You could say that’s education, but sometimes it is rehabilitation; because there was real– I don’t want to use the word “trauma,” because I think that’s probably unfair and too strong. But there was definitely a mindset of being afraid– of sharing some things at the executive level or wanting to come into a meeting with an executive or an executive team and have everything be perfect; when for us, when that would happen, that was usually the first sign that something was not right. If everything was perfect, probably something was not right. Because I’ve never been in a situation where everything is perfect, but yeah, that’s how I think about that.
Richard
I know because we were around for a lot of this, the way you approached education and leadership development for your managers was pretty unusual– not the way most organizations do this sort of thing. So maybe you can explain how that went down for our audience who didn’t get to see the process over a couple of years there?
Mark
Yeah, I have the downside (or the benefit) of never having had a real job. So it’s interesting to hear you say that, Richard, because I would not have known that that was not something that other companies did. And also, I felt like we were about at 15% of the level I would have wanted us to be at.

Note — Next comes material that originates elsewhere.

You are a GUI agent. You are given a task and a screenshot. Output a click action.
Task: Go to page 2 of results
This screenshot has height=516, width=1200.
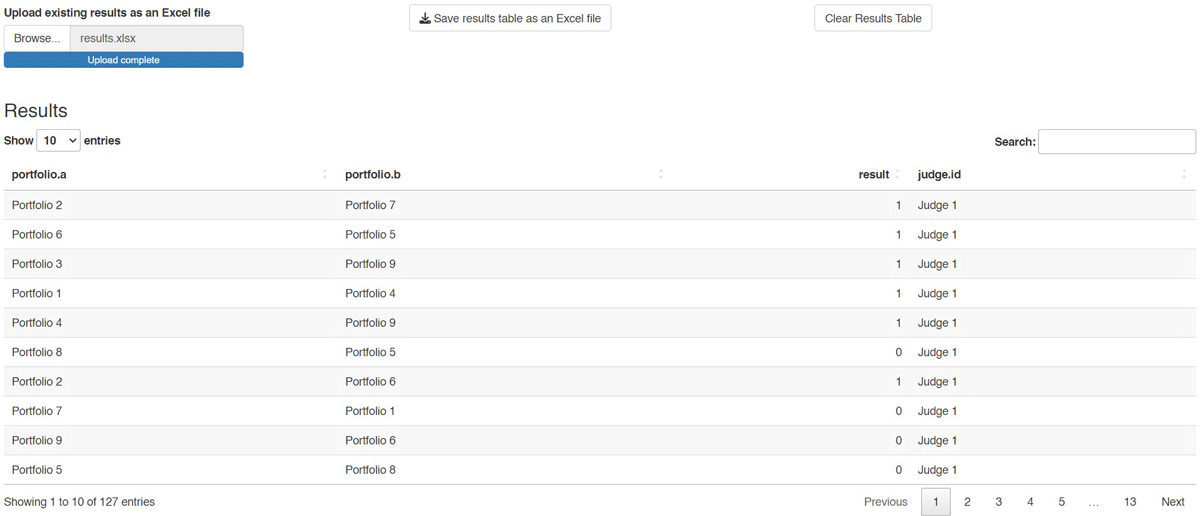coord(967,502)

And so I would say, to think through it in a couple of different levels, I wanted to be in a place where any employee who wanted to work with a coach could work with a coach. And we had a pretty good portion of the company working with coaches. The entire executive team worked with coaches. Many of our senior leaders work with coaches, there were employees throughout the organization who had opted in at some point.
I would be lying to you if I said I’d figured out how we made the budget work so we could get everybody to do that. We’d contemplated whether or not we could build an in-house team of coaches. So having someone who’s there to be able to support the development, who’s an independent entity, who doesn’t, you know, sign your paycheck or hire or fire you, was important. Having on demand education was an important thing. So we offered employees LinkedIn learning, which had a lot of amazing content actually, which was pretty great. We had a series of internal education programs. We called them tech talks because it actually started as more of a technology thing, but it evolved into a broader thing. And so, as an example, I had given talks on accountability; on meetings; on human motivation, other topics that could be useful or meaningful to managers.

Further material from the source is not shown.